Bad faith prosecution
Hernandez contends that the State engaged in bad faith by waiting six months before charging him with misdemeanor possession of drug paraphernalia and applying for an arrest warrant. Citing Perez v. Ledesma, 401 U.S. 82, 85 (1971), and Kugler v. Helfant, 421 U.S. 117, 123–24 (1975), Hernandez claims that he was subject to a prosecution “brought without a reasonable expectation of obtaining a valid conviction.” Hernandez raised this issue in his motion to suppress, thereby preserving it for review on appeal pursuant to the plea agreement. See NRS 174.035(3).
NRS 171.090(2) provides that, generally, misdemeanor charges must be filed within one year after the commission of the offense. The fact that the State sought the arrest warrant for possession of drug paraphernalia approximately six months after Sgt. Franklin's investigation, within the statutory timeline, is not in dispute. Other than noting the six-month delay and that the drug paraphernalia was not produced at the suppression hearing, Hernandez fails to provide any argument demonstrating how he was subject to a bad faith prosecution. See generally Maresca v. State, 103 Nev. 669, 673, 748 P.2d 3, 6 (1987) (“It is appellant's responsibility to present relevant authority and cogent argument; issues not so presented need not be addressed by this court.”).
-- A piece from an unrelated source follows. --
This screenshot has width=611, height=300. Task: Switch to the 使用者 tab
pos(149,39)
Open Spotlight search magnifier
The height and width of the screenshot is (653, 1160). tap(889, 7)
Additionally, the State dismissed the misdemeanor possession of drug paraphernalia charge approximately eight months before Hernandez filed his motion to suppress. See NRS 174.085(5)(b). Therefore, we conclude that Hernandez's contention is without merit.
Abuse of discretion at sentencing
Finally, Hernandez contends that the district court abused its discretion at sentencing by denying his application for entry into a treatment or diversion program pursuant to either NRS 453.3363 or NRS 458.300. The extent of Hernandez's argument on appeal is that he “obtained an evaluation establishing his dependency” and “qualified.”
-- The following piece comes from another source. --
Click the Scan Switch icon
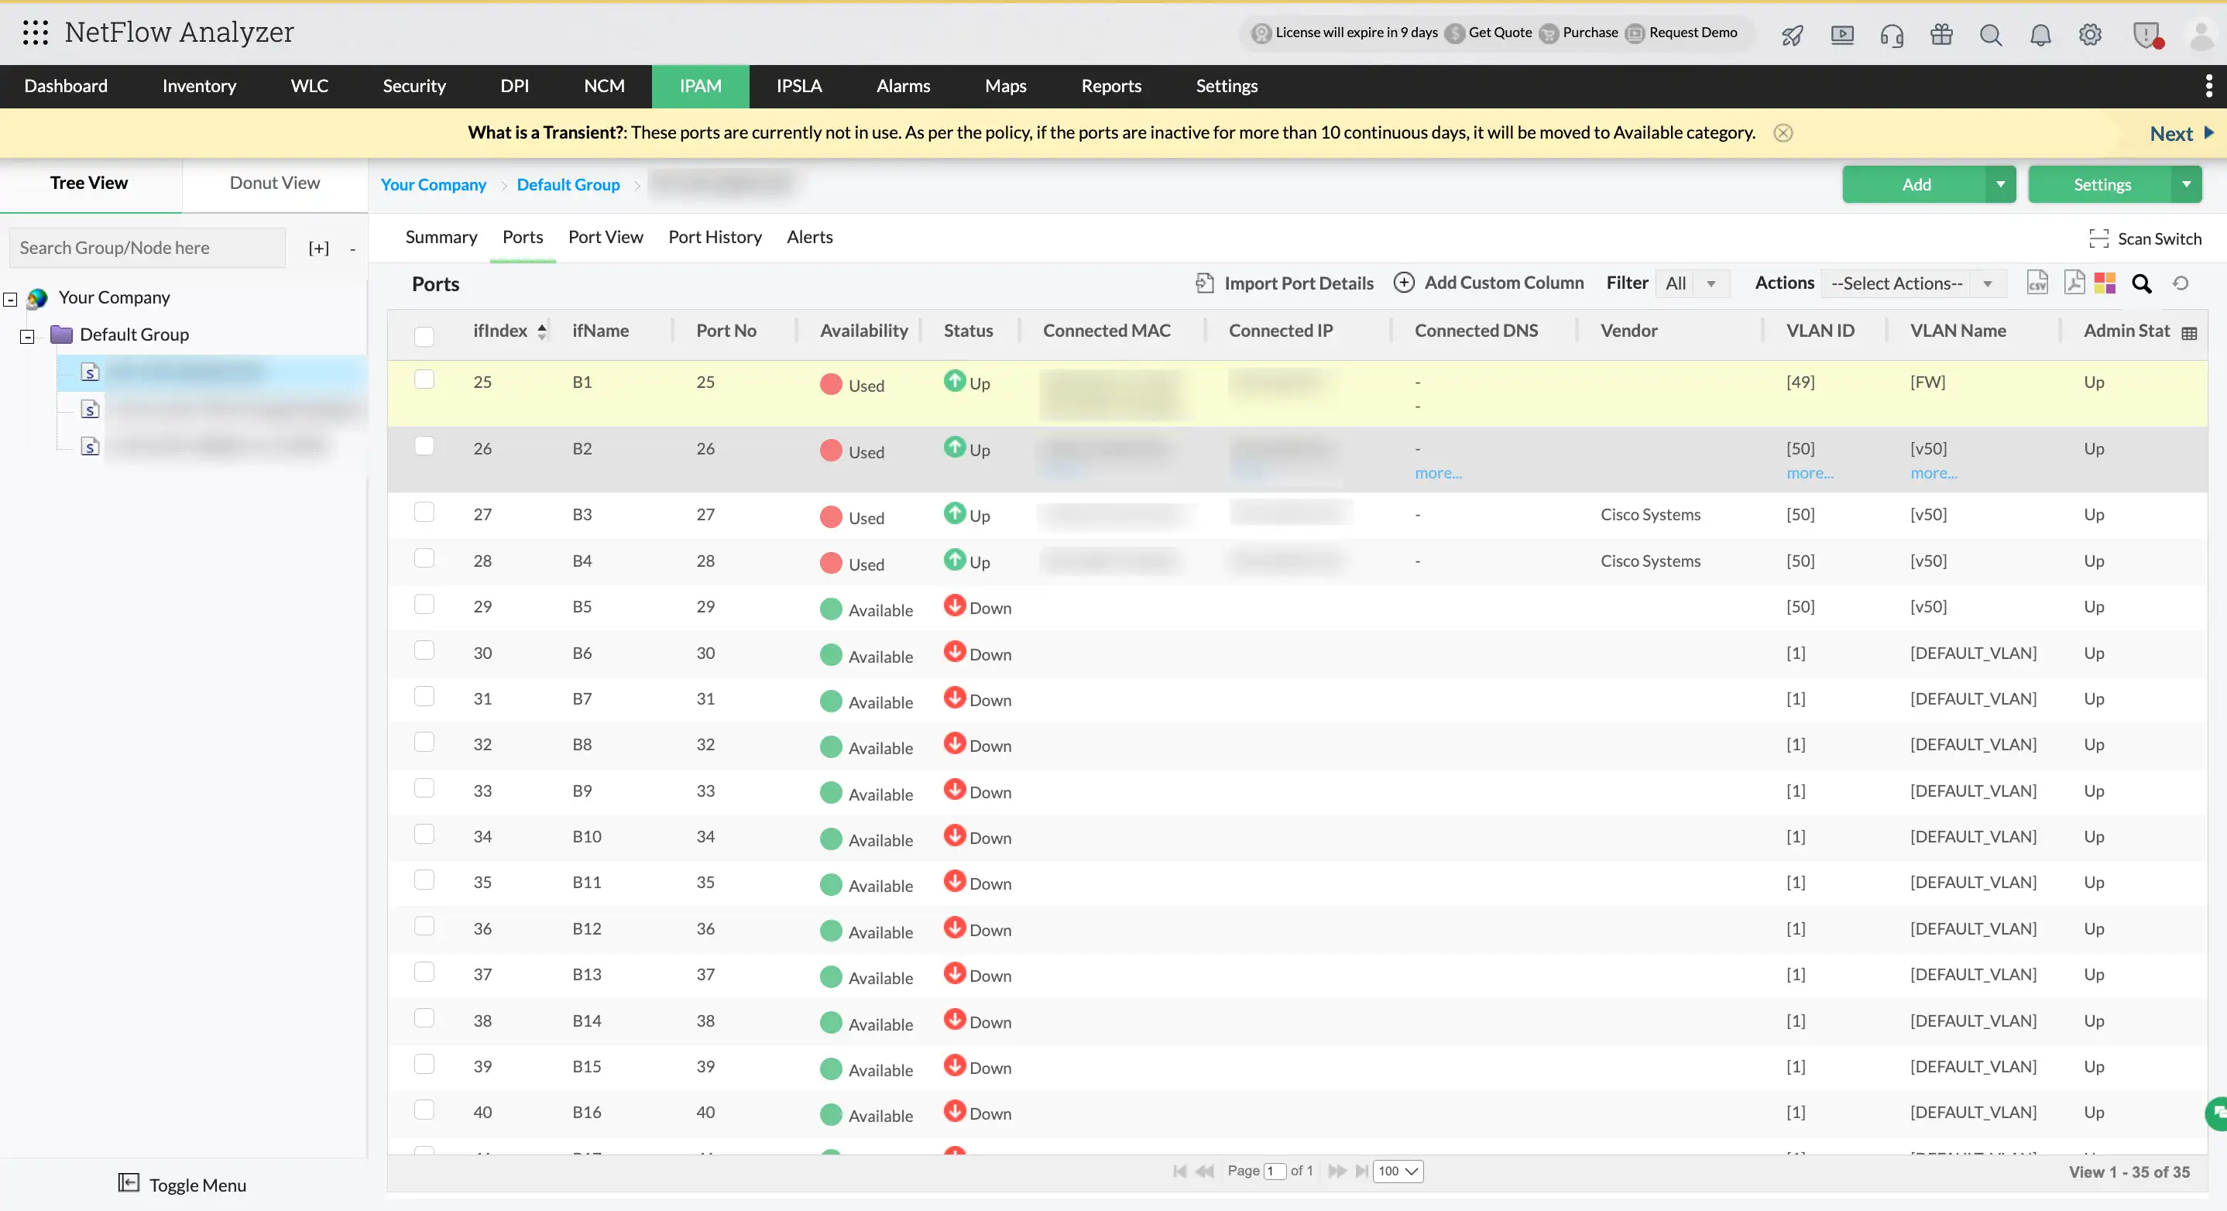 pos(2099,239)
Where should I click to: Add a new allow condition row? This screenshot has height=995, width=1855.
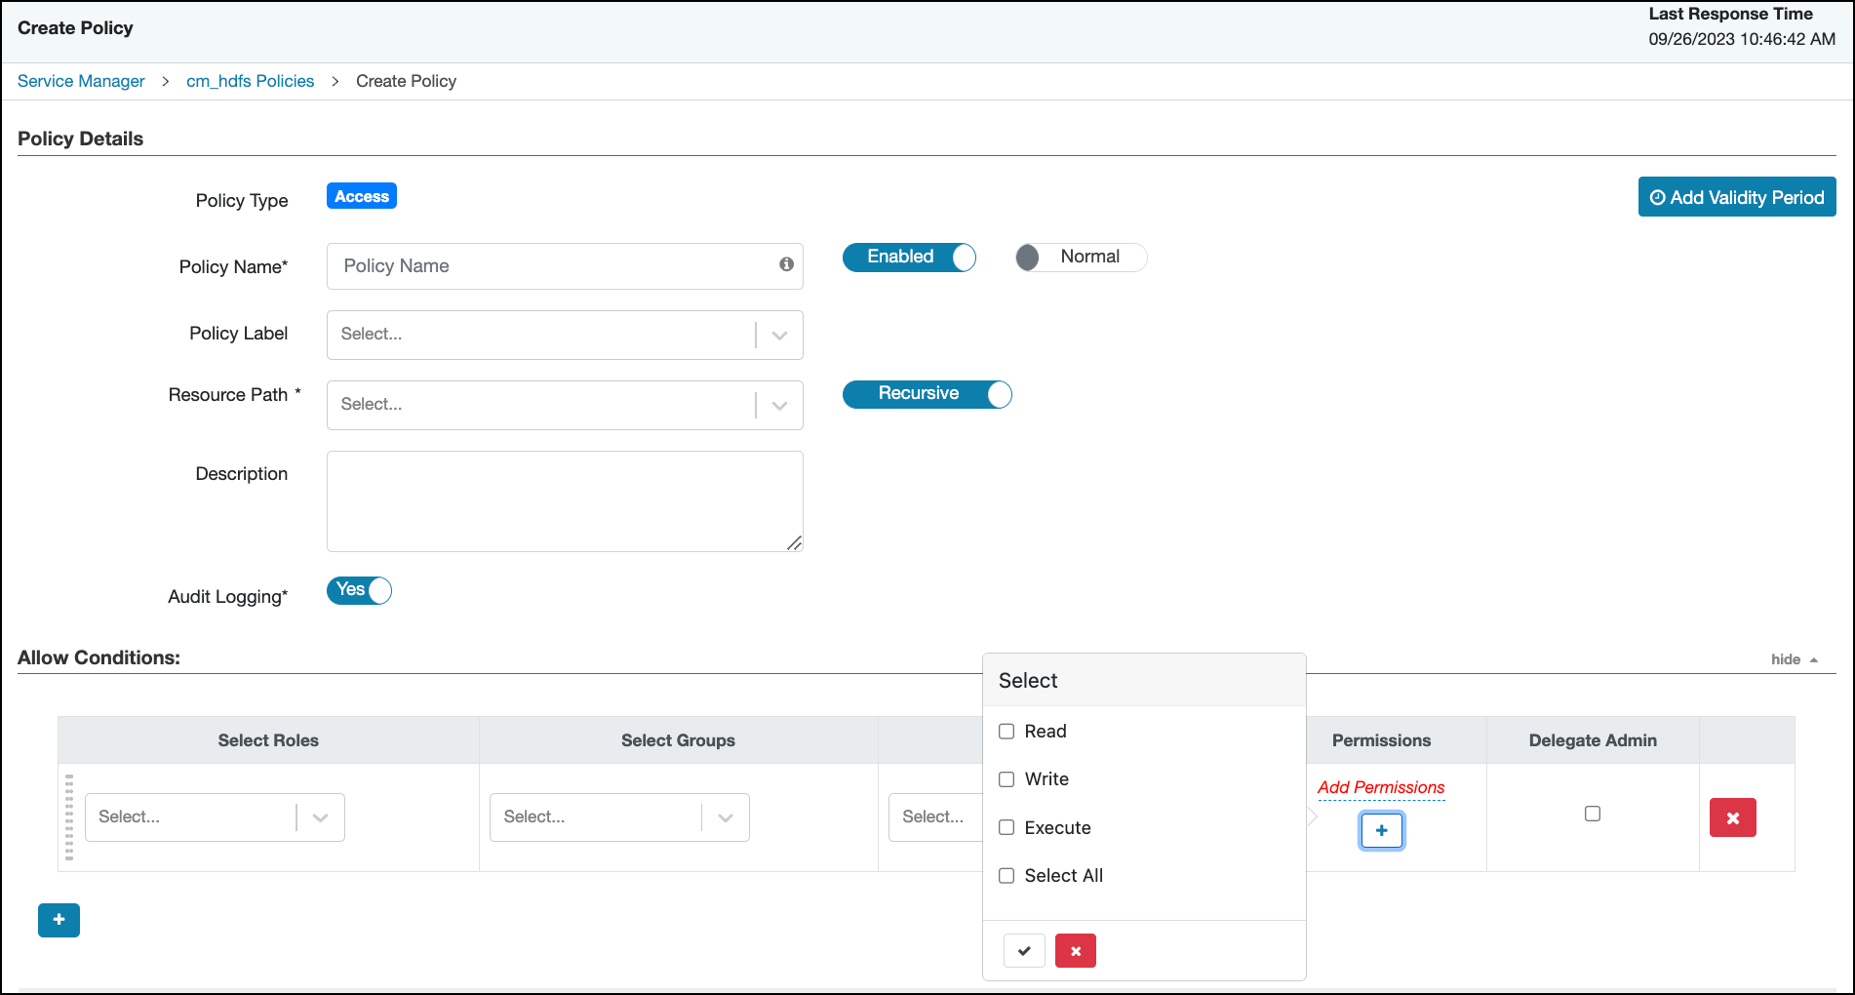click(59, 920)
Hernandez had previously been convicted of possession of a controlled substance and thus was ineligible for a treatment or diversion program pursuant to NRS 453.3363(1) ; see also NRS 453.336(1). The district court has wide discretion in its sentencing decision, Houk v. State, 103 Nev. 659, 664, 747 P.2d 1376, 1379 (1987), which we will not disturb absent abuse. Randell v. State, 109 Nev. 5, 8, 846 P.2d 278, 280 (1993). Here, the district court properly exercised its discretion and denied Hernandez's application for entry into a program pursuant to NRS chapter 458 due to his criminal history and the facts of the case. Hernandez has not alleged that the district court relied on impalpable or highly suspect evidence at sentencing or that the relevant statutes are unconstitutional. See Allred v. State, 120 Nev. 410, 420, 92 P.3d 1246, 1253 (2004) ; Denson v. State, 112 Nev. 489, 492–93, 915 P.2d 284, 286–87 (1996) ; see also NRS 453.336(2)(a) (category E felony). Moreover, Hernandez received probation and cannot demonstrate that the sentence is “so unreasonably disproportionate to the offense as to shock the conscience.” Culverson v. State, 95 Nev. 433, 435, 596 P.2d 220, 221–22 (1979) ; see also Harmelin v. Michigan, 501 U.S. 957, 1000–01 (1991) (plurality opinion). Therefore, we conclude that the district court did not abuse its discretion at sentencing. Accordingly, we
ORDER the judgment of conviction AFFIRMED.